Out into this combustible abyss Gvasalia’s protagonists strode, oil-black water lapping at their ankles. They wore black, too: a stream of capes, hoods, robes, and gowns, cut with monastic austerity. They had emerged from the designer’s memories of attending the Eastern Orthodox Church as a child in Georgia, where the traditional institution continues to wield considerable influence. Cristóbal Balenciaga was fascinated by the church, too: a practising Catholic throughout his life, his own creations were informed by the rich and ritualistic dress codes of the Spanish clergy and the lavish draperies of Francisco de Zurbarán’s paintings of monks, nuns and martyrs.
Gvasalia began with a high-necked dress, in black velvet, reminiscent of a priest’s cassock. Gvasalia noted that several of Cristóbal Balenciaga’s very first designs were made from black velvet, designed for women to wear to church (he has purportedly been spending more time in the archive than ever, in preparation for his debut haute couture show this June). The next looks followed a similarly austere, monastic line, from billowing trench coats – cut at the back like a mantle – to various iterations of the cassock or nun’s habit, via a series of chaste floor-length outerwear and gowns (on one, in place of the clerical collar, the white double-B Balenciaga logo and monogram).
If Cristóbal Balenciaga was propelled by the sincerity of his belief, Gvasalia likes to meld the sacred with the profane (one memorable show for Vetements, the brand he founded and has since departed, was held in a Parisian church and saw models in school-girl mini skirts, thigh-high leather boots and T-shirts reading ‘Sexual Fantasies’ and ‘You Fuck’n Asshole’ stride down the central aisle). Here, he imbued the priest with a frisson of teenage sex appeal. “I went to church every Saturday,” Gvasalia said. “I remember looking at all these young priests and monks, wearing these long robes and thinking, ‘How beautiful’. You see them around Europe with their beards, hair knotted back and backpacks ... I find it quite hot, but that’s my fetish.”

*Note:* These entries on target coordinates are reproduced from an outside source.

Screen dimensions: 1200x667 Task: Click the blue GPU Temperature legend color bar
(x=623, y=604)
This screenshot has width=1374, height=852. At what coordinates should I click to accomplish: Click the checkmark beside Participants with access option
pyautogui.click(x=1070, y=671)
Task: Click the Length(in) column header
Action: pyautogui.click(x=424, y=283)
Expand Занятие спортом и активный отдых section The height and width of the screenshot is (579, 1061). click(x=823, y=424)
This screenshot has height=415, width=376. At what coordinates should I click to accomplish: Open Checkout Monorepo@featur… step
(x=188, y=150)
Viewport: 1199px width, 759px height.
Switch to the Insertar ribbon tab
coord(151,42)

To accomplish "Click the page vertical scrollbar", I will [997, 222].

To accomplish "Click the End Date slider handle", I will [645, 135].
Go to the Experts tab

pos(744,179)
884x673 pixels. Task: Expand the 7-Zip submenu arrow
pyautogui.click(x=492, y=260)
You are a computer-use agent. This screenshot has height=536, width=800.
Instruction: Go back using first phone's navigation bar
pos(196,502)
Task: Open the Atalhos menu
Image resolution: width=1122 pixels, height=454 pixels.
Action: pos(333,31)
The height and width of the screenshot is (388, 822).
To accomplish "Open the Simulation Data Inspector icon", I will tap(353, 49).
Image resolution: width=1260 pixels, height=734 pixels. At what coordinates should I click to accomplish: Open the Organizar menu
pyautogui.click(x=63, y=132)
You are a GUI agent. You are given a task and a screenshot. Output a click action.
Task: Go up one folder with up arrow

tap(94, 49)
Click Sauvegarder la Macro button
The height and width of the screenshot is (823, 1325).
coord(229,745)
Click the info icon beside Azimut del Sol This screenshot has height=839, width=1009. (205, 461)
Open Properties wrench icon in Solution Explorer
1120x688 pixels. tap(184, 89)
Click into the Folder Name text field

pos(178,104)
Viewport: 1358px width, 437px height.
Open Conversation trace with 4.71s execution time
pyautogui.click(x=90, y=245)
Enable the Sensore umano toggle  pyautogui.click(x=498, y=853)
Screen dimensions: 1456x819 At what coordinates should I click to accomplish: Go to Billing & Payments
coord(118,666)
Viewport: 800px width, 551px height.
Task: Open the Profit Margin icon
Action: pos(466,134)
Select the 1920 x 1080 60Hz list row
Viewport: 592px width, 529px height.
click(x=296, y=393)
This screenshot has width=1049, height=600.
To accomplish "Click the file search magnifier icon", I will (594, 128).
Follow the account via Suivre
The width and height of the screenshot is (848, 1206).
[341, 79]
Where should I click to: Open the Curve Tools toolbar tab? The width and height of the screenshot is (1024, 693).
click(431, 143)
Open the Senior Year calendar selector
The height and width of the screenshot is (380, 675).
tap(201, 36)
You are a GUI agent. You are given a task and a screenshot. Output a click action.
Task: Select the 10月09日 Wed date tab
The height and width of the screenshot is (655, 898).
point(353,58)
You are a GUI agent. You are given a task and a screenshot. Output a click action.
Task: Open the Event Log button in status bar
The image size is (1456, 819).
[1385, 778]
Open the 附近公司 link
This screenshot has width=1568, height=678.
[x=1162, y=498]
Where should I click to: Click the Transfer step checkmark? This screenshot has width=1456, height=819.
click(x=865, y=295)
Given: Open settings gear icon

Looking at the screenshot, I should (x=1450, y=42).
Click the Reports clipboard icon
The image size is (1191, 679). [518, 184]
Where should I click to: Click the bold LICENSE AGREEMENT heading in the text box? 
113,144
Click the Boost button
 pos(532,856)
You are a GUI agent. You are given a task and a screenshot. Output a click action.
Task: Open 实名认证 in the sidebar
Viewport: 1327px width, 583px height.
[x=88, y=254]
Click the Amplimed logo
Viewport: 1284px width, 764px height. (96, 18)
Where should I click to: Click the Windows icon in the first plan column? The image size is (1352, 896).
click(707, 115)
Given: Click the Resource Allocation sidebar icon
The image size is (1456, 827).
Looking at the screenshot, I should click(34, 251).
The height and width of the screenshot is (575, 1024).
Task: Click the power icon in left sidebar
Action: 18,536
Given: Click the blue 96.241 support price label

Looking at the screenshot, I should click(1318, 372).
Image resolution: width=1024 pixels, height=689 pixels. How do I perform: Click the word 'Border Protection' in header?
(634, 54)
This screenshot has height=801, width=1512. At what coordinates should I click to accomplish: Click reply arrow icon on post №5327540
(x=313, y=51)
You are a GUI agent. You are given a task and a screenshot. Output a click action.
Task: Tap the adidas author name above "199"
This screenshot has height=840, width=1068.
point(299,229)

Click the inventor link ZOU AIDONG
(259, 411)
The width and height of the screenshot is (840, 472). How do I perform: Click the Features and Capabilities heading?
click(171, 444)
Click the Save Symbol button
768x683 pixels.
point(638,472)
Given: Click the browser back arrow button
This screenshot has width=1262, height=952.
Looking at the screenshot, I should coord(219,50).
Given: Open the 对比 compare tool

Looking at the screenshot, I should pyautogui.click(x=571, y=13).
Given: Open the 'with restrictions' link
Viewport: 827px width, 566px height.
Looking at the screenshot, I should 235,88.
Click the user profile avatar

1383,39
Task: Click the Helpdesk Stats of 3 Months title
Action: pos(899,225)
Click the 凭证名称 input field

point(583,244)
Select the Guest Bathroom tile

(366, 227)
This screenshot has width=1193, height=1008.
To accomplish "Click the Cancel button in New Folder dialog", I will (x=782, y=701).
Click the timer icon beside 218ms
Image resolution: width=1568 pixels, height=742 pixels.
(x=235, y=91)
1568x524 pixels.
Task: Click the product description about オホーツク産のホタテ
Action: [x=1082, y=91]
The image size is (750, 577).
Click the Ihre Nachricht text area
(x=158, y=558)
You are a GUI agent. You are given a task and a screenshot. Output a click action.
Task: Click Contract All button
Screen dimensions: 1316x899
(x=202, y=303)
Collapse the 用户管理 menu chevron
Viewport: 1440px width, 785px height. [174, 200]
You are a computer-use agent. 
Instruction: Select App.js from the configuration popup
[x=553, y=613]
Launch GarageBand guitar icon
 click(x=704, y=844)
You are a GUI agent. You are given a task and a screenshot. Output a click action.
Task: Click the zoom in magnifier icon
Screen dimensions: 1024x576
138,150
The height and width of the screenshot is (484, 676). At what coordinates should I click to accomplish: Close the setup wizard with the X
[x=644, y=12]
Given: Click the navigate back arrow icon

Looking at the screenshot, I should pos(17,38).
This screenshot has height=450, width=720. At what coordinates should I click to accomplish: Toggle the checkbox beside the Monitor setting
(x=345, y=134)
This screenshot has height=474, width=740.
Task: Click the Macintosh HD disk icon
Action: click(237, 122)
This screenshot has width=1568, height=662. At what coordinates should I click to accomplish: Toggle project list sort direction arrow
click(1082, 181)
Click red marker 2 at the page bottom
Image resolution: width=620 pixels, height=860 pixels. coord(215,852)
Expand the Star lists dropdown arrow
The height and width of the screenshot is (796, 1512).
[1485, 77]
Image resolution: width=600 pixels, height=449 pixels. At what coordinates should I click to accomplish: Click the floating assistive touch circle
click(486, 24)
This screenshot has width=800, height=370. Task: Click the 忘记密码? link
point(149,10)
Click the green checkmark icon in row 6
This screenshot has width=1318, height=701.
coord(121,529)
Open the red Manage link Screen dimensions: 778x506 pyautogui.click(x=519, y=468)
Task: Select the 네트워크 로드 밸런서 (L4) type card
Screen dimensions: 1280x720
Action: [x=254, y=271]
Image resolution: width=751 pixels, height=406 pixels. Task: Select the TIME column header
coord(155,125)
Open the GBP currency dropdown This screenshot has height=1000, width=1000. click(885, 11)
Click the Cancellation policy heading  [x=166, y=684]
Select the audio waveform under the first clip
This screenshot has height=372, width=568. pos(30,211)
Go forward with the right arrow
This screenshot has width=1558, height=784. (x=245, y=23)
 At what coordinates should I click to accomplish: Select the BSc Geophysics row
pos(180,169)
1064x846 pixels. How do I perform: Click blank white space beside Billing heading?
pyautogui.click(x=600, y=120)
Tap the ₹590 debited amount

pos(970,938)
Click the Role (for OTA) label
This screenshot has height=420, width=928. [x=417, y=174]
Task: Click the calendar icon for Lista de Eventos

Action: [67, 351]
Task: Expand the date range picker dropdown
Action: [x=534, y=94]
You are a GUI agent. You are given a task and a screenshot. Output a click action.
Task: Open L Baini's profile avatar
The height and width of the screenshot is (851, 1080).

It set him to thinking about rituals and pleasure; religious sects and the societal groups which feel like them. There were footballers – or perhaps football fans – in Balenciaga-branded kit and thigh-high socks (footballers were another fetish, he said); the “new gothics” in swamping leather jackets and spiked rubber; moto-cross racers in full biker garb; power-shouldered corporate execs (here, his signature pitched shoulders took on new heights); water-sporters in top-to-bottom neoprene, all the way down to the toes (a collaboration with Vibram and their notorious ‘FiveFingers’ shoes). It ended with evening-wear: floor-length gowns in glittering crystal or shimmering black pailettes, or twisting lycra creations which were entirely one-piece, from glove to shoe. Because if it’s the end of days, why not go out in style?
Then, it all went black. The show left a lingering question: what next? “In spite of all that’s going on in fashion and the world, I still love this,” Gvasalia assured backstage. “I suppose until the day I die, this is what I am passionate about. I love making clothes.”